The animals use the sea ice as a platform to hunt ringed seals, which have high concentrations of fat, mostly in late spring and early summer.

But during the warmer months many parts of the Arctic are now increasingly ice-free.

Polar bear walking
Polar bears in the study lost weight when spending more time on land as the sea ice melted

In Western Manitoba where this study was carried out, the ice-free period has increased by three weeks between 1979 and 2015.

To understand how the animals survive as the ice disappears, researchers followed the activities of 20 polar bears during the summer months over a three-year period.

As well as taking blood samples, and weighing the bears, the animals were fitted with GPS-equipped video camera collars.

This allowed the scientists to record the animals movements, their activities and what they ate.

In the ice-free summer months, the bears adopted different strategies to survive, with some essentially resting and conserving their energy.

The majority tried to forage for vegetation or berries or swam to see if they could find food.

Both approaches failed, with 19 of the 20 bears in the study losing body mass, by up to 11% in some cases.

Polar bear in the water
Researchers used collar-mounted cameras and GPS to track the movements and actions of the bears

On average they lost one kilogramme per day.

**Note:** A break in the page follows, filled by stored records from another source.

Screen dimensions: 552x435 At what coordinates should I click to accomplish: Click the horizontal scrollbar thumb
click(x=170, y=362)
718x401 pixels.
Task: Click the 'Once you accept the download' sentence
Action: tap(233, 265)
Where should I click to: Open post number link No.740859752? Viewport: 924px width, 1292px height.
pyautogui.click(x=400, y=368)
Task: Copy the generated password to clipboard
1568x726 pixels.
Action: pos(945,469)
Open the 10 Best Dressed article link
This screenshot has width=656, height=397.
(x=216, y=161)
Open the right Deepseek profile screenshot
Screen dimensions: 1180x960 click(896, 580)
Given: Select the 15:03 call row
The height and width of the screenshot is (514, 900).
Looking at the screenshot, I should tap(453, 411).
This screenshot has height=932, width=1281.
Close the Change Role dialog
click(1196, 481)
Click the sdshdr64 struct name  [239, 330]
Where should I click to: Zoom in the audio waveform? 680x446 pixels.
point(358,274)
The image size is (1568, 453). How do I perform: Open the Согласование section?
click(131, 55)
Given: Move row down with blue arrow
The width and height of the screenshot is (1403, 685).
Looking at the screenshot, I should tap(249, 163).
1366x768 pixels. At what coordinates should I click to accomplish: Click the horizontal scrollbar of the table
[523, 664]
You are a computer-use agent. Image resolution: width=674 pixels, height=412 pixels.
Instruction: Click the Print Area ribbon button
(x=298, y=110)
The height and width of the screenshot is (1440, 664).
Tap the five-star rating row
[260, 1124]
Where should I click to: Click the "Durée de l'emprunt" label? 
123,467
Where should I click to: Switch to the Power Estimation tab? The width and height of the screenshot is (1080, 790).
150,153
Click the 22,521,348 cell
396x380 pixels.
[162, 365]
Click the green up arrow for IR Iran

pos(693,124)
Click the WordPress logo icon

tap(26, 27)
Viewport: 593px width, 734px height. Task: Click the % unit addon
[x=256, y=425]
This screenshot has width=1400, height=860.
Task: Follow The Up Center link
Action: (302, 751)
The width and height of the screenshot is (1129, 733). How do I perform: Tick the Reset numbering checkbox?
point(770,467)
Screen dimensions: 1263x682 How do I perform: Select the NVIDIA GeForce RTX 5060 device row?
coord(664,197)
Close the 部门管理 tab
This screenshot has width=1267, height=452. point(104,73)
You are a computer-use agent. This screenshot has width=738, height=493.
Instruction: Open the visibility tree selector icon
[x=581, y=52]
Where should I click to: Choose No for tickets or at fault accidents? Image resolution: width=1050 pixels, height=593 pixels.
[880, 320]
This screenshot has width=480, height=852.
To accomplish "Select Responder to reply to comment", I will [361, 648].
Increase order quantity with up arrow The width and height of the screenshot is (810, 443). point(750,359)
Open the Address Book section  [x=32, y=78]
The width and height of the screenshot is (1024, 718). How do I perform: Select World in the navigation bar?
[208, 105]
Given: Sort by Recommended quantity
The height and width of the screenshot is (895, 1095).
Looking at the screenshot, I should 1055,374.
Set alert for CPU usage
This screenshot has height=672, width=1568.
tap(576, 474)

"Regardless of which strategy they were trying to use, there was no real benefit to either approach as far as being able to prolong the period that they could survive on land," according to lead author Dr Anthony Pagano, from the US Geological Survey in Alaska.

"Polar bears are not grizzly bears wearing white coats," said co-author Charles Robbins from the Washington State University Bear Center.

"They're very, very different."

Two of the three bears that took to the water found carcasses of dead animals but spent only a short time eating, as they were too tired from their exertions.

"One sub-adult female found a dead beluga whale, she took a couple of bites from it, but she mostly used it as a buoy to rest on," Dr Pagano told BBC News.

"It really suggests to us that that these bears can't eat and swim at the same time."


Key polar bear facts

  • There are about 26,000 polar bears left in the world, with the majority in Canada. Populations are also found in the US, Russia, Greenland and Norway.

  • Polar bears are listed as vulnerable to extinction by the International Union for Conservation of Nature (IUCN), with climate change a key factor in their decline.

  • Adult males can grow to be around 3m long and can weigh close to 600kg.

  • Polar bears can eat up to 45kg of blubber in one sitting.

  • These bears have a powerful sense of smell and can sniff out prey from up to 16km away.

  • These animals are strong swimmers and have been spotted up to 100km offshore, they can swim at speeds of around 10km per hour, due in part to their paws which are slightly webbed.


An intriguing finding in the study was that one bear gained 32kg in weight.

The researchers believe that this bear, who had spent much of his time resting and conserving his strength, was fortunate to stumble across an animal carcass.

While previous research has outlined the challenges that climate poses over the decades to come, this new work raises important questions about the species' ability to adapt.

However other researchers say the impacts of climate change on polar bears would differ, depending on location.

"It is likely polar bears will disappear from areas where sea ice will be lost in future, but difficult to say just when and where," said Jon Aars from the Norwegian Polar Institute who was not involved in the study.

"Some areas will have good conditions for bears also many decades from now."

"The area of this study is one where conditions may be very difficult for bears within a short time, if sea ice continues to disappear as predicted."

The study has been published in Nature Communications.